No line before the one containing "Image resolution: width=1316" is to be output; retype exactly that line and all lines that follow it to the end of the records.

─── DATASET RECORDS

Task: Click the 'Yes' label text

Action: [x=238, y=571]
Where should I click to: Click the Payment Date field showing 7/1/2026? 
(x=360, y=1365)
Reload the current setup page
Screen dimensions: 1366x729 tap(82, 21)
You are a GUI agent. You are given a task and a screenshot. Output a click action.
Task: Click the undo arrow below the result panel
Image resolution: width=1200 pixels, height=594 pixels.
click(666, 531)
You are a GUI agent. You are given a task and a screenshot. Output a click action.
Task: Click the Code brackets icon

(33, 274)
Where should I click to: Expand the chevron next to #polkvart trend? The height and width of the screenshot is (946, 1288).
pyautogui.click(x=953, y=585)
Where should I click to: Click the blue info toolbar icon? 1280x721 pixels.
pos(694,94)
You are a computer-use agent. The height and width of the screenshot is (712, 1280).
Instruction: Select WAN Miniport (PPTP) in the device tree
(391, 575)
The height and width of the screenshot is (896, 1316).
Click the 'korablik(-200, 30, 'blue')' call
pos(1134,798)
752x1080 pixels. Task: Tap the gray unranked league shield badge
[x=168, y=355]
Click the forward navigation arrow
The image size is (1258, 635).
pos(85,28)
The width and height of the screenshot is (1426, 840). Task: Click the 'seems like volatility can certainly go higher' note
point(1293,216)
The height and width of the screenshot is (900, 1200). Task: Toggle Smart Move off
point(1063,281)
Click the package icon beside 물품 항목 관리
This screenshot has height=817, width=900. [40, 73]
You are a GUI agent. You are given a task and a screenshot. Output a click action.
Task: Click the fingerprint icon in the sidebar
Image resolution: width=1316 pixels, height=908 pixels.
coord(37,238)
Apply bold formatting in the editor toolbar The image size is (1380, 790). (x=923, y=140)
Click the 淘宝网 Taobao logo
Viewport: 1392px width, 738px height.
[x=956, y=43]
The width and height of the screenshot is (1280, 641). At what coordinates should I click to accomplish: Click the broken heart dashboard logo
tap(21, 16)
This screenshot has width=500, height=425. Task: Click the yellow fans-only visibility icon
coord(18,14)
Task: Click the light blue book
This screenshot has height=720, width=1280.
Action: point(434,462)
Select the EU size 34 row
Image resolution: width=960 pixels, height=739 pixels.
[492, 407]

──────

- [TASK ANSWER]
Image resolution: width=1316 pixels, height=908 pixels.
coord(37,238)
Apply bold formatting in the editor toolbar The image size is (1380, 790). (x=923, y=140)
Click the 淘宝网 Taobao logo
Viewport: 1392px width, 738px height.
[x=956, y=43]
The width and height of the screenshot is (1280, 641). At what coordinates should I click to accomplish: Click the broken heart dashboard logo
tap(21, 16)
This screenshot has width=500, height=425. Task: Click the yellow fans-only visibility icon
coord(18,14)
Task: Click the light blue book
This screenshot has height=720, width=1280.
Action: point(434,462)
Select the EU size 34 row
Image resolution: width=960 pixels, height=739 pixels.
[492, 407]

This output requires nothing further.